Pursuit of Effective Agents Continues in Multiple Types of Sarcomas

Robert Maki, MD, PhD

Although there are still several areas of unmet need for the treatment of patients with various types of sarcomas, positive findings from multiple clinical trials have led to optimism among clinicians in the field and are inspiring them to expedite the development of more effective agents for these patients, according to a presentation given by Robert Maki, MD, PhD, during the 41st Annual CFS^®.¹

“Sarcomas represent less than 1% of all cancers that occur in adults and [approximately] 10% to 12% of the cancers that occur in children,” Maki, a sarcoma oncologist and early drug development specialist at Memorial Sloan Kettering Cancer Center and a professor of medicine at Weill -Cornell Medical College, both in New York, New York, said during the presentation. “The problem is the complexity. There are approximately 70 different subtypes of sarcoma, separate from each other histologically, not to mention the genetic entities. Now we have over 400 mutations and translocations that are associated with variations of these tumors.”

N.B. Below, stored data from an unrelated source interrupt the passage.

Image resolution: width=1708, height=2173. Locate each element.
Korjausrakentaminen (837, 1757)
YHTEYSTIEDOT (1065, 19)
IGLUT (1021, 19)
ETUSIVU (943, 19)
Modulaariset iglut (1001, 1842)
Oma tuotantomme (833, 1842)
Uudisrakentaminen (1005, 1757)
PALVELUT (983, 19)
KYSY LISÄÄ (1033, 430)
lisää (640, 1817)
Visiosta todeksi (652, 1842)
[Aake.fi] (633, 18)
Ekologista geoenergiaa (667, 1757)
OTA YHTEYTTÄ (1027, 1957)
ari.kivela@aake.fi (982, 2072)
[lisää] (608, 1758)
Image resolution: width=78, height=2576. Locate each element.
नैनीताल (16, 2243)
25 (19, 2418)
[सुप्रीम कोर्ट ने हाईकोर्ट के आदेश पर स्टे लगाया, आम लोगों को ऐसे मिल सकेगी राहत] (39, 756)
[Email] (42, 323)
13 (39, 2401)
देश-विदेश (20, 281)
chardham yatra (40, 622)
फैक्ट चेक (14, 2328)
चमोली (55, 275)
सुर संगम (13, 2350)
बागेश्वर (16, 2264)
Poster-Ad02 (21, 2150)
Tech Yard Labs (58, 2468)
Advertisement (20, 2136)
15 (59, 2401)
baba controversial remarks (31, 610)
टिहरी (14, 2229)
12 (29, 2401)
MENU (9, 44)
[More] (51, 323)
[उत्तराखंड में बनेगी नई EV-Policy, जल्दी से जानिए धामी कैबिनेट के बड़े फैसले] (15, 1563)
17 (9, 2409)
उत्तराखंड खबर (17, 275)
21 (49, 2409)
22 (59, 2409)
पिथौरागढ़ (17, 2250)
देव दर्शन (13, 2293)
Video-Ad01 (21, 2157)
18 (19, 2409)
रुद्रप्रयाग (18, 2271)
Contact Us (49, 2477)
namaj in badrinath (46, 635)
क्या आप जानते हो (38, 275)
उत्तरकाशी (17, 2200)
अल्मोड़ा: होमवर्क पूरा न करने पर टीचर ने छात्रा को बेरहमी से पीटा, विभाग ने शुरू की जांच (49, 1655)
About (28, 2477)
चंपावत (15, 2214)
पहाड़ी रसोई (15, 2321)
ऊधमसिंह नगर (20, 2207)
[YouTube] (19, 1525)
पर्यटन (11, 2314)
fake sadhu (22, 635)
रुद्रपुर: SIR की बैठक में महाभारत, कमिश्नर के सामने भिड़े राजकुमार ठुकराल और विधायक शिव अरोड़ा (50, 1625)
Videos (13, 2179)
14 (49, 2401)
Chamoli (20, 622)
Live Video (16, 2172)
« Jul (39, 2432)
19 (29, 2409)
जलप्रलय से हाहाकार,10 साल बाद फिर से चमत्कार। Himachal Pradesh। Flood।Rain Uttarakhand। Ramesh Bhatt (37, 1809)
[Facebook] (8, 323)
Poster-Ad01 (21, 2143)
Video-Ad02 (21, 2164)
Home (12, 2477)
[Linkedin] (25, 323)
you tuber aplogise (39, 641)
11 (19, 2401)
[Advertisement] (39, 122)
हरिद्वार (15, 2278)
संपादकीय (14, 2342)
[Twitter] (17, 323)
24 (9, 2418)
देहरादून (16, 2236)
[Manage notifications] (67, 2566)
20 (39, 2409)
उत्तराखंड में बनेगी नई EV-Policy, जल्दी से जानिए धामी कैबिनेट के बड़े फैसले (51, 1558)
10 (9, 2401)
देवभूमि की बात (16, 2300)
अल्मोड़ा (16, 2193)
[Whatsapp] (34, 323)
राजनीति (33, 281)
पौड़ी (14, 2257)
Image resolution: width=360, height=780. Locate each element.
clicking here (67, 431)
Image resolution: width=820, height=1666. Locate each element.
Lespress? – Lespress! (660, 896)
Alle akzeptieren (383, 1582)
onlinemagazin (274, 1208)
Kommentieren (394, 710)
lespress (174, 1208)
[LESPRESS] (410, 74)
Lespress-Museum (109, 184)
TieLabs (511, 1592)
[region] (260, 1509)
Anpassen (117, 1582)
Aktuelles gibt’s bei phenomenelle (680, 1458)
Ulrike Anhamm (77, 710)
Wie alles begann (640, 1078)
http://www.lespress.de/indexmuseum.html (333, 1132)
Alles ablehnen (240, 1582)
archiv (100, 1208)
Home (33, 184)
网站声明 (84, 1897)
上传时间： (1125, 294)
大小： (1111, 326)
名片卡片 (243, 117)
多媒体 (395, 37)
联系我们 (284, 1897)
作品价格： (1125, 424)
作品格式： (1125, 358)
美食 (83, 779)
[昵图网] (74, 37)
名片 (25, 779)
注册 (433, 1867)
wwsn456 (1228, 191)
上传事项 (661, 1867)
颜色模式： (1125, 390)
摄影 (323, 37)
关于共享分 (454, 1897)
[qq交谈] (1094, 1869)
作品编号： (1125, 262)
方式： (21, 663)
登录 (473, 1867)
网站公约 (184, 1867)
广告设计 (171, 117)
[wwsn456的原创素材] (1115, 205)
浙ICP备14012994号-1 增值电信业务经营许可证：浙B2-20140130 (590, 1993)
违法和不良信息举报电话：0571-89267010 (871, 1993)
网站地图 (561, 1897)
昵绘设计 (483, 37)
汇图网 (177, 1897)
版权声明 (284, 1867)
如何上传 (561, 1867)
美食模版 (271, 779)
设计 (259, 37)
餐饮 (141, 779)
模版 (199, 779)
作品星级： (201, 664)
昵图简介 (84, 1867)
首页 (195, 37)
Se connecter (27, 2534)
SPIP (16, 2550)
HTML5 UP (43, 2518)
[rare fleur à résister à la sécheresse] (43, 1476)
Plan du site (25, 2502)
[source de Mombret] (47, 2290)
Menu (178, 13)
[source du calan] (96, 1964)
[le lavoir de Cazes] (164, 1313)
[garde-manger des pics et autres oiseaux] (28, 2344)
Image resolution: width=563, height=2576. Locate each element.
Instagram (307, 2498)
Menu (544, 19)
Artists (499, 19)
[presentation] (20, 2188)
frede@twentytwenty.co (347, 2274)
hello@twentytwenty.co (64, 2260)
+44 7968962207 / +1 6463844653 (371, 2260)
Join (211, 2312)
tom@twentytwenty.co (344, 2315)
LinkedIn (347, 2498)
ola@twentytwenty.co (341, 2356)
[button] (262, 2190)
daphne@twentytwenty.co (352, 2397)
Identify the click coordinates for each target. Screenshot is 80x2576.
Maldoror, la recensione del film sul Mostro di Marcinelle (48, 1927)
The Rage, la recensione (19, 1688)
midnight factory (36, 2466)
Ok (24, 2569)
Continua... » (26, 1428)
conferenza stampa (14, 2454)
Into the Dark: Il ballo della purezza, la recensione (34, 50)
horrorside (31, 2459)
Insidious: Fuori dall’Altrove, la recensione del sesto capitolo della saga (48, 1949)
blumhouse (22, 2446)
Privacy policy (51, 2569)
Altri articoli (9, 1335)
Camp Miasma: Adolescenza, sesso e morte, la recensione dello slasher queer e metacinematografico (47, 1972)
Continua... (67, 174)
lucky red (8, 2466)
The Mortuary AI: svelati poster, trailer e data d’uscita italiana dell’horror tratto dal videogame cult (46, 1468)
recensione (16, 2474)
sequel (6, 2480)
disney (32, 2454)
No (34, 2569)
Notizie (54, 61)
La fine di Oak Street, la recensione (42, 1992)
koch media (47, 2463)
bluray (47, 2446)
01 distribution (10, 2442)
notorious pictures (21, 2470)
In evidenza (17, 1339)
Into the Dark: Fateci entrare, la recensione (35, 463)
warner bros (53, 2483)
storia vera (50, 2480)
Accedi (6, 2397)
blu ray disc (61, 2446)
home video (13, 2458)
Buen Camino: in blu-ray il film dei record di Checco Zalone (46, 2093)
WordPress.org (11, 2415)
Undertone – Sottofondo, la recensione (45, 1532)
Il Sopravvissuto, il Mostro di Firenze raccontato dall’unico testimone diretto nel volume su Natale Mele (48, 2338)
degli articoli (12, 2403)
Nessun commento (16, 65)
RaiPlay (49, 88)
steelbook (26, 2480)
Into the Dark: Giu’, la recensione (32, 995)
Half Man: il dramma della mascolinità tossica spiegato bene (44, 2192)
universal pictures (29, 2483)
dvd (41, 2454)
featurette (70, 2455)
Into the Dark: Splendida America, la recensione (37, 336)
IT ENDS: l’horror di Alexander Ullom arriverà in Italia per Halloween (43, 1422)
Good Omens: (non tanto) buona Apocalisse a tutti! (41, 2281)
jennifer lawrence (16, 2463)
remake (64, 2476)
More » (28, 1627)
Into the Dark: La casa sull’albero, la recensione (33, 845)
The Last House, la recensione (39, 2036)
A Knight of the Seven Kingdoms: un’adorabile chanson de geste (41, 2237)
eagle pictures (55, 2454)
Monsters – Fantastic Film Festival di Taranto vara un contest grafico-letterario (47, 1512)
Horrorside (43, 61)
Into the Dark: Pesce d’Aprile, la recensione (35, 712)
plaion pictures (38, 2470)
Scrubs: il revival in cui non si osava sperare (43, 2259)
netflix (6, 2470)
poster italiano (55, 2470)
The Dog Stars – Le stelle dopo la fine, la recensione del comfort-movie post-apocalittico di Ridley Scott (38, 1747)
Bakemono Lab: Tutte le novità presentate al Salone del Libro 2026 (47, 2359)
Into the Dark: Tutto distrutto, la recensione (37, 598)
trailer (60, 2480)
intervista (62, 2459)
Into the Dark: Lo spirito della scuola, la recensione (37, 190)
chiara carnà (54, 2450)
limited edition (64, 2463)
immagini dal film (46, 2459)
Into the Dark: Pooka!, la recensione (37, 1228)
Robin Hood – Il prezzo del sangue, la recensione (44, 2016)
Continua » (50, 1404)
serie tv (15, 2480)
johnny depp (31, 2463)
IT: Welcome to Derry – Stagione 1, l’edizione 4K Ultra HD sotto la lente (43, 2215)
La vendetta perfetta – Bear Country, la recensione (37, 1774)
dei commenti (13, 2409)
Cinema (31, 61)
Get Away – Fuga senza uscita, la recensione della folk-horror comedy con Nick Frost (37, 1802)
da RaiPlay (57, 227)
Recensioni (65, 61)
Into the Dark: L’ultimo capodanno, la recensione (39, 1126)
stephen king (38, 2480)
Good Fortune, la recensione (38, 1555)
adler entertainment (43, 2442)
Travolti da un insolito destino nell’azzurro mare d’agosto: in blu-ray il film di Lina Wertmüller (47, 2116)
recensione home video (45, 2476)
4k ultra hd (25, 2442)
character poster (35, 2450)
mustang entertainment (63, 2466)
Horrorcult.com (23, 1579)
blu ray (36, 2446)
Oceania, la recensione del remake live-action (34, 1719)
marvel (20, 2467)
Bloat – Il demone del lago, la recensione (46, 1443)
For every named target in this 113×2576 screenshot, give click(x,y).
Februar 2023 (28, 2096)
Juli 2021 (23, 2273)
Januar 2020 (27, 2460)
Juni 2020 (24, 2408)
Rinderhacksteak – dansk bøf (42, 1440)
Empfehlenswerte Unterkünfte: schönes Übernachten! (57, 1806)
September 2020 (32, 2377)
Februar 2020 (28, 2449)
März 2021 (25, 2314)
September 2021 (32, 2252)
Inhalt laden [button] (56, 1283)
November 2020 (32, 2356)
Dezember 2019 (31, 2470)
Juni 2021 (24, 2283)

Gastrointestinal Stromal Tumors

Maki began his presentation with a discussion of gastrointestinal stromal tumors (GIST), which he identified as probably the most common type of sarcoma. Approximately 3500 diagnoses of GIST occur in the Unites States each year, he said. However, he noted that there is a well-defined treatment strategy for this class that usually follows the order of imatinib (Gleevec), sunitinib (Sutent), and regorafenib (Stivarga); however, there is still a need for additional options for patients who do not derive benefit from these approaches.

The phase 3 INVICTUS trial (NCT0335375) enrolled adult patients with advanced GIST who experienced disease progression on at least imatinib, sunitinib, and regorafenib, or had documented intolerance to any of these treatments. Patients were randomly assigned in a 2:1 manner to receive the TKI ripretinib (Qinlock; n = 85) or placebo (n = 44). The primary end point was progression-free survival (PFS) by blinded independent central review (BICR) and they secondary end point was objective response rate (ORR) by BICR.²

At a median follow-up of 6.3 months (interquartile range [IQR], 3.2-8.2), the median PFS was 6.3 months (95% CI, 4.6-6.9) in the ripretinib arm compared with 1.0 months (95% CI, 0.9-1.7) in the placebo arm (HR, 0.15; 95% CI, 0.09-0.25; P < .0001). The ORR was 9.4% (95% CI, 4.2%-17.7%) vs 0%, respectively. The median overall survival (OS) was 15.1 months (95% CI, 12.3-15.1) compared with 6.6 months (95% CI, 4.1-11.6), respectively (HR, 0.36; 95% CI, 0.21-0.62; P = .004), although Maki noted that this was dependent upon the response end point.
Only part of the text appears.